» **EXERCISE REQUIREMENTS**: What lines in the data below mention the string "Task"? Copy them out.

Stored records:
——————————

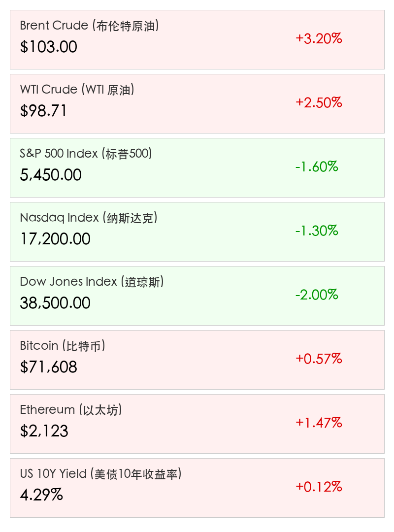Select the -1.60% S&P change figure
Viewport: 394px width, 532px height.
(317, 166)
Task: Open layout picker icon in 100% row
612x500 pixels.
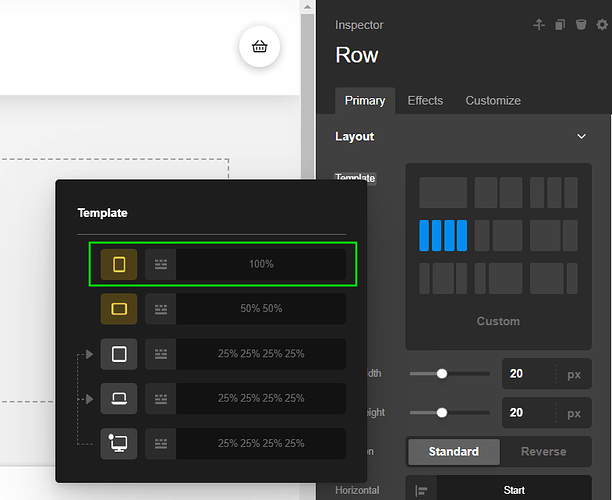Action: (161, 264)
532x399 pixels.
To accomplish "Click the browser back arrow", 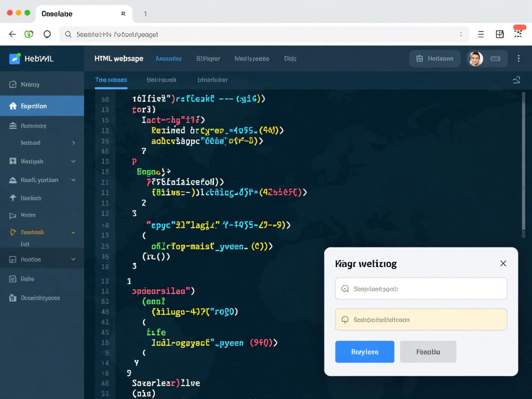I will pos(12,34).
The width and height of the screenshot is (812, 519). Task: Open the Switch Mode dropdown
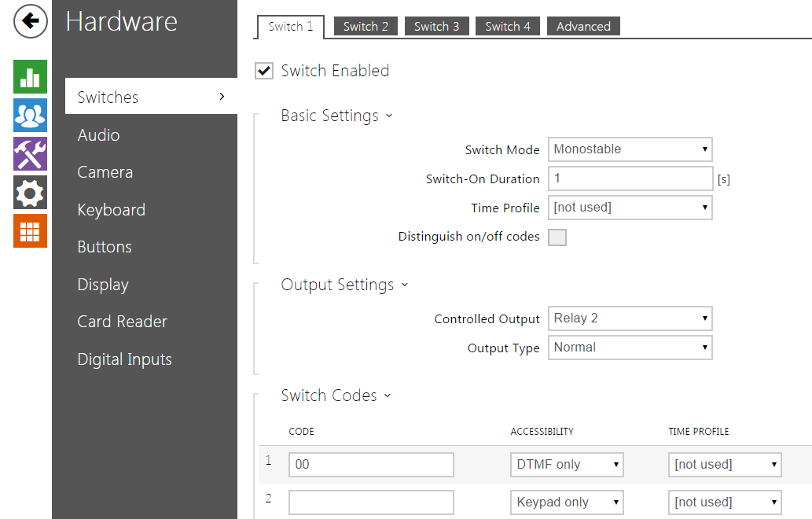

——————————

» **PROBLEM SOLUTION**:
Task: Open layout picker icon in 100% row
The width and height of the screenshot is (812, 519). Task: Open the Switch Mode dropdown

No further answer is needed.